VERGİ 2025-024

VAKIFLARA VERGİ MUAFİYETİ TANINMASI HAKKINDAKİ GENEL TEBLİĞ’DE YAPILAN DEĞİŞİKLİKLER


Vakıflara Vergi Muafiyeti Tanınması Hakkında Genel Tebliğ (Seri No: 1)'de Değişiklik Yapılmasına Dair Tebliğ (Seri No: 6) (RG:28.12.2024-32766) ile vakıflara vergi muafiyeti tanınması ve bunun sürdürülmesine yönelik düzenlemeler içeren Vakıflara Veri Muafiyeti Tanınması Hakkında 1 Seri No.lu Tebliğ’de bazı değişiklikler yapılmıştır.

Yapılan değişikliklere bakıldığında bir husus hariç içerikte fazla bir değişiklik yapılmadan bölümler arasında kaydırmalar olduğu görülmektedir.

Yapılan esaslı değişiklikler şunlardır:
 

  1. Vakfın iktisadi işletmesine veya vakfın iştirak ettiği veya edeceği ticari şirketlere aktarılan kaynaklar ile mal varlığını artırmaya yönelik gayrimenkul alımları, gelir getirici özellik taşısalar bile kamu yükünü azaltıcı etkisi olmadığından, amaca yönelik harcama olarak değerlendirilmeyecektir. Esasen yapılan bu düzenleme bir değişiklikten ziyade öteden beri var olan Bakanlık anlayışının açıkça belirtilmesi olarak değerlendirilmelidir. Çünkü bu türden yatırımlar zaten “harcama” değil “malvarlığı alımı” olup bilançonun aktifinde yer alırlar.


 
  1. Vakfın mevcut mal varlığından ve bağışlardan elde edilen, süreklilik arz eden ve vakıf amaçları için kullanılan mutad gelirleri haricinde arızi olarak, son iki yıllık mutad gelir tutar ortalamasının yüzde ellisini aşacak şekilde, bir gelir elde edilmesi halinde, bu gelirin elde edildiği yılda özel bir hesapta izlenmesi ve beş yıl içinde vakfın amaçları doğrultusunda harcanması veya gelir getirici mal varlığını artırmaya yönelik gayrimenkul ve iştirak hissesi alımında kullanılması ya da iktisadi işletmeye sermaye konulması mümkün olabilecektir.

Özel hesapta takip edilen söz konusu gelirler ve nemaları; vakıf amaçlarına yönelik harcandığında, harcanan kısım, ilgili yılda gelir hesaplarına dahil edilecek, gelir getirici mal varlığını arttırmaya yönelik gayrimenkul ve iştirak hissesi alımında kullanıldığı ya da iktisadi işletmeye sermaye konulduğu durumlarda ise amaca yönelik harcama oranının tespitinde gelir olarak dikkate alınmayacaktır.

Tebliğ’de yapılan bu çok olumlu değişiklik, Vakıfların yaşadığı bir sorunu önemli ölçüde çözmüştür. Şöyle ki vakıflar kimi zaman döviz kurlarındaki olağanüstü artışlar nedeniyle, kimi zaman iştiraklerinden elde ettiği mutad olmayan yüksek temettüler nedeniyle, kimi zaman bir malvarlığının elden çıkarılması nedeniyle veya başkaca nedenlerle olağanüstü gelirler elde edebilmekte ve bu gelirleri amaçlara yönelik olarak harcamakta güçlük çekmekteydiler.

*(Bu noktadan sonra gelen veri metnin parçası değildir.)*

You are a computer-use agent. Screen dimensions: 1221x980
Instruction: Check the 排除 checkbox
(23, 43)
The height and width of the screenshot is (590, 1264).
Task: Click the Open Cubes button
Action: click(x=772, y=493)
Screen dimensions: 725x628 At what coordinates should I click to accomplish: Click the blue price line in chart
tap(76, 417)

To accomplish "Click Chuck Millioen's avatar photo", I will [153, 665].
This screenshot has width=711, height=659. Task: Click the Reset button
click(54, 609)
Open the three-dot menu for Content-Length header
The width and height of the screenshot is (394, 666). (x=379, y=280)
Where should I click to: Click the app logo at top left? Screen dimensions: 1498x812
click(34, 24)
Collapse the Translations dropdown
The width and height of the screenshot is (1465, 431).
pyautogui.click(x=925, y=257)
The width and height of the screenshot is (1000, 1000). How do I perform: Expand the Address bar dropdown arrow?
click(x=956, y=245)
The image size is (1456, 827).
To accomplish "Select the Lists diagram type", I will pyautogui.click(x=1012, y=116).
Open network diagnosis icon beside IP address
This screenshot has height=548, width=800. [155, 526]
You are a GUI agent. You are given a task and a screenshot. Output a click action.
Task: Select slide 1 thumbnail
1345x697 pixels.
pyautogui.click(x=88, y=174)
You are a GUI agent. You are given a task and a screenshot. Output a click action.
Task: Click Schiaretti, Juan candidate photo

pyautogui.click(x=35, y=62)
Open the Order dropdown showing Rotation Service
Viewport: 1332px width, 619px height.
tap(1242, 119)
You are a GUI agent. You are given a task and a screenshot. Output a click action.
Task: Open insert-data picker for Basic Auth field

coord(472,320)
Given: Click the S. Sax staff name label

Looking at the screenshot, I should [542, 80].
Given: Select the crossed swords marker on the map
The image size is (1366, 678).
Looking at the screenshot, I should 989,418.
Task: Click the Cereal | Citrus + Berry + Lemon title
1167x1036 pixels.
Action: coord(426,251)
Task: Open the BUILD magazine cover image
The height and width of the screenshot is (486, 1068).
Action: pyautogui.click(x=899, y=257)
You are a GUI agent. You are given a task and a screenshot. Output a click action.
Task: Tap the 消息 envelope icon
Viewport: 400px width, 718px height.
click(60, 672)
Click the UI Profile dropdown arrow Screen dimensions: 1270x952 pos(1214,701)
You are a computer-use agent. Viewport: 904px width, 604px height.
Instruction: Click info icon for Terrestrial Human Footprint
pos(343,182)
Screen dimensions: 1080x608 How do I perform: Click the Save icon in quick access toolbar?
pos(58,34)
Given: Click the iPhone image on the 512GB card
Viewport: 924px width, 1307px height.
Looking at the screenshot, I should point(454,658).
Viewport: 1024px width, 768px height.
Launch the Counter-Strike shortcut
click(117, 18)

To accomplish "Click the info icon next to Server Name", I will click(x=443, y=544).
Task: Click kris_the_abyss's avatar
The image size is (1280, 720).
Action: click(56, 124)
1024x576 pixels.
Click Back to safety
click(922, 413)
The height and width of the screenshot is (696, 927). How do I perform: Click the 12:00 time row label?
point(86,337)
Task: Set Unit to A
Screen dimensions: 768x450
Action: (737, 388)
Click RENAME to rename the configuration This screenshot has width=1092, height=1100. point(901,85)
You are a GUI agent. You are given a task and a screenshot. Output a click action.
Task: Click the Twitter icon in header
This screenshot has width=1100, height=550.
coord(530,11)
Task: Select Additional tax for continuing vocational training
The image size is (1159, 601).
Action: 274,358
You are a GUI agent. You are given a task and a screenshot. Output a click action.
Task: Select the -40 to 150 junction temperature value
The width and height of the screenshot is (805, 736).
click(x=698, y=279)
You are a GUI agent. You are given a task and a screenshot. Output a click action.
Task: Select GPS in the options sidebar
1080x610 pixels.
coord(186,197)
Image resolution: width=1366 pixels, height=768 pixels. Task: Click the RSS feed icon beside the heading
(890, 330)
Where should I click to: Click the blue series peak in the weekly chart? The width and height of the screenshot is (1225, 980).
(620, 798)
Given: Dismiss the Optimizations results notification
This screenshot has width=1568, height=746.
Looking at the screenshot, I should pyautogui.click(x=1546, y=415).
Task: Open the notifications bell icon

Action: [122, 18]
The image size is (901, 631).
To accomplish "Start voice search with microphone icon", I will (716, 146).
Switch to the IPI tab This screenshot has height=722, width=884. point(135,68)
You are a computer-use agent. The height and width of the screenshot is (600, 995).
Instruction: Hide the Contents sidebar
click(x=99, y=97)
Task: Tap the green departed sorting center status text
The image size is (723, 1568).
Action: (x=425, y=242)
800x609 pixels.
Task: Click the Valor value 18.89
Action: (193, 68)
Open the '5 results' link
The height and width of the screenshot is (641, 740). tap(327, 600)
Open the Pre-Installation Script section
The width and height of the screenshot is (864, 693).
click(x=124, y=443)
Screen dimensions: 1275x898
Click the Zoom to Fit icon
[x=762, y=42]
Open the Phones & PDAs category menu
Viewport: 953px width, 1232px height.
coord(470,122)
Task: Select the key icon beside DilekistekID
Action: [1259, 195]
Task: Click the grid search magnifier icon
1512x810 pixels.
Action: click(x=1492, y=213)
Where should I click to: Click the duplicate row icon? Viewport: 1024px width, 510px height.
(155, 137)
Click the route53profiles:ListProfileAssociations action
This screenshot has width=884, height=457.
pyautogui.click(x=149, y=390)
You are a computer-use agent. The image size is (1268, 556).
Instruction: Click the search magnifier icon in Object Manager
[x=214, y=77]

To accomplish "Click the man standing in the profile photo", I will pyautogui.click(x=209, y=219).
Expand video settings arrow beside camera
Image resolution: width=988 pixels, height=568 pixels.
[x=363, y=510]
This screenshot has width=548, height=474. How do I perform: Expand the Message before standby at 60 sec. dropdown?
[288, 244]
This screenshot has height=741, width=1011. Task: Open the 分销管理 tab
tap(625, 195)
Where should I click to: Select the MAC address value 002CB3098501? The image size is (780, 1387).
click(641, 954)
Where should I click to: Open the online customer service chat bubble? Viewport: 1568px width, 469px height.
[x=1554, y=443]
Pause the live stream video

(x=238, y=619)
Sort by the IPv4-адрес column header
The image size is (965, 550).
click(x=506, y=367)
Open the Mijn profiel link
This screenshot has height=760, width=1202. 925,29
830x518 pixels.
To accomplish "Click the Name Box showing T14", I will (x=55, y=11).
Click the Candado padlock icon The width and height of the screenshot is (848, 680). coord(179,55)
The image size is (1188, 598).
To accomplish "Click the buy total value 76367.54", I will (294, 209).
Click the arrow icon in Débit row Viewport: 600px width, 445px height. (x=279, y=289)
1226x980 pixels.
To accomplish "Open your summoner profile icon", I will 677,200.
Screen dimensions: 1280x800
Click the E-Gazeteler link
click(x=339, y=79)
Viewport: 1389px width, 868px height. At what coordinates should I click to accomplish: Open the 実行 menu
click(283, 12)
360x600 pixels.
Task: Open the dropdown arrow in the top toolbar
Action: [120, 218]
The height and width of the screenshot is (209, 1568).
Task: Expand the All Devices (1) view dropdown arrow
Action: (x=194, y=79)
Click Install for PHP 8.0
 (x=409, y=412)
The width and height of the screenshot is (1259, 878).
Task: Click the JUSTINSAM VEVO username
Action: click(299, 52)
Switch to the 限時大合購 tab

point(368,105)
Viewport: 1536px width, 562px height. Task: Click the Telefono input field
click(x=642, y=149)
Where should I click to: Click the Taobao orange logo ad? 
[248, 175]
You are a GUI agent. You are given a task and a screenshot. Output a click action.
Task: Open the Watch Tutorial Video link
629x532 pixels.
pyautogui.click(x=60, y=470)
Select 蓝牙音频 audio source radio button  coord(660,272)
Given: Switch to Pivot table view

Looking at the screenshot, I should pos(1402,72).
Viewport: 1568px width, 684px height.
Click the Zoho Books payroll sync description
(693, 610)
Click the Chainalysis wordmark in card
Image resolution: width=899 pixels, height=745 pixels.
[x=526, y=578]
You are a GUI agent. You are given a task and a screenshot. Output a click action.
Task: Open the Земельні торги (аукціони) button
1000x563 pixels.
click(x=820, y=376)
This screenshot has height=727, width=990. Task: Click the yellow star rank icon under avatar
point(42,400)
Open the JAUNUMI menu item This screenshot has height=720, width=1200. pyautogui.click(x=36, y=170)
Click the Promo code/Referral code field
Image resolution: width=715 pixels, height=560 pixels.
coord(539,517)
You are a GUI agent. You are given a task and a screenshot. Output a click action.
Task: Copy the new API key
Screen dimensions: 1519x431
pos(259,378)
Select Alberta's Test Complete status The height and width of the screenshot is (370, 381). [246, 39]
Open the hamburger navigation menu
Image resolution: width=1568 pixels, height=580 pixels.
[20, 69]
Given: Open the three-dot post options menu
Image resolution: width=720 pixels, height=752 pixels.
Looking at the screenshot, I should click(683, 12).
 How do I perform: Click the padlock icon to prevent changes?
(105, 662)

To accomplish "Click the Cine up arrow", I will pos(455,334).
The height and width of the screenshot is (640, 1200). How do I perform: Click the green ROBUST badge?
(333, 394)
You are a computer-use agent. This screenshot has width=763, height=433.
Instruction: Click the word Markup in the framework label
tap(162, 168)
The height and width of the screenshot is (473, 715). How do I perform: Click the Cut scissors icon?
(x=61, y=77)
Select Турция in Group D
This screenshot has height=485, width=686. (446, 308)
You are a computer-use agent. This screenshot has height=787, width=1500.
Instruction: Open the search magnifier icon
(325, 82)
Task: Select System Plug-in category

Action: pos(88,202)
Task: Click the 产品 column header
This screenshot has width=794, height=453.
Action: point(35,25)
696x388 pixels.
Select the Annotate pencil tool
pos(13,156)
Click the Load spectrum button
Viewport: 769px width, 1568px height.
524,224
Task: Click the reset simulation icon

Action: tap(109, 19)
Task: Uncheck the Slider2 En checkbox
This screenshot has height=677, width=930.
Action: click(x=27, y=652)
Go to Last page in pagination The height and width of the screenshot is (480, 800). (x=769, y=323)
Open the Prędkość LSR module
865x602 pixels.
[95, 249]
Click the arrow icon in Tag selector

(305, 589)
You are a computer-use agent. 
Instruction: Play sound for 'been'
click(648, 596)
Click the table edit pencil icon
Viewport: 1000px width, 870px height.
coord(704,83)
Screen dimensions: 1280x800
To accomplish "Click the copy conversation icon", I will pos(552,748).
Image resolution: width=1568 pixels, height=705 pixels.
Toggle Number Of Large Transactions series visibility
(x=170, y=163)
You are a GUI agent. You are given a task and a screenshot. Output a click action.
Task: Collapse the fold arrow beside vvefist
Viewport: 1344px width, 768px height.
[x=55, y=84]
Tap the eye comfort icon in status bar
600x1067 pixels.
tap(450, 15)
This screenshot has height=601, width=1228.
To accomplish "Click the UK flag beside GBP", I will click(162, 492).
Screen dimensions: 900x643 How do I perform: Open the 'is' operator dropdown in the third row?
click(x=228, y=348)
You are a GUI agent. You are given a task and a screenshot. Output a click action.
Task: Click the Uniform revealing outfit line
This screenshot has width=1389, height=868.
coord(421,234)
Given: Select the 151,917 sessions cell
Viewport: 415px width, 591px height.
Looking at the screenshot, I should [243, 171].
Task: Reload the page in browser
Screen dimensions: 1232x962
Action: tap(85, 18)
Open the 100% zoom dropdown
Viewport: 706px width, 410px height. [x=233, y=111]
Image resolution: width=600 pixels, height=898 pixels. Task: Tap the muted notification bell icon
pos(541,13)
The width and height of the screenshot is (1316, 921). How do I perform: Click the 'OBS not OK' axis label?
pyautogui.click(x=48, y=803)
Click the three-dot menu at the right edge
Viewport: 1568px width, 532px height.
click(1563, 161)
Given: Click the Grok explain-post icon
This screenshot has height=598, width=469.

Her ne kadar bu türden harcanamayan gelirlerin, Tebliğin “Fon Oluşturulması” başlıklı 3.4. maddesiyle sunulan vakıf resmi senedinde yazılı sağlık, sosyal yardım, eğitim, bilimsel araştırma ve geliştirme, kültür ve çevre koruma ile ağaçlandırma faaliyetleriyle ilgili amaçların gerçekleştirilmesine yönelik yatırımlar için üç yıl süre ile bir fon hesabında tutulabilmesi ve bu fonun amaç doğrultusunda gerçekleştirilecek bir yatırım projesine aktarılması imkanı varsa da her durum ve koşulda böylesine bir projenin gerçekleştirilmesi imkanı da olmayabiliyordu.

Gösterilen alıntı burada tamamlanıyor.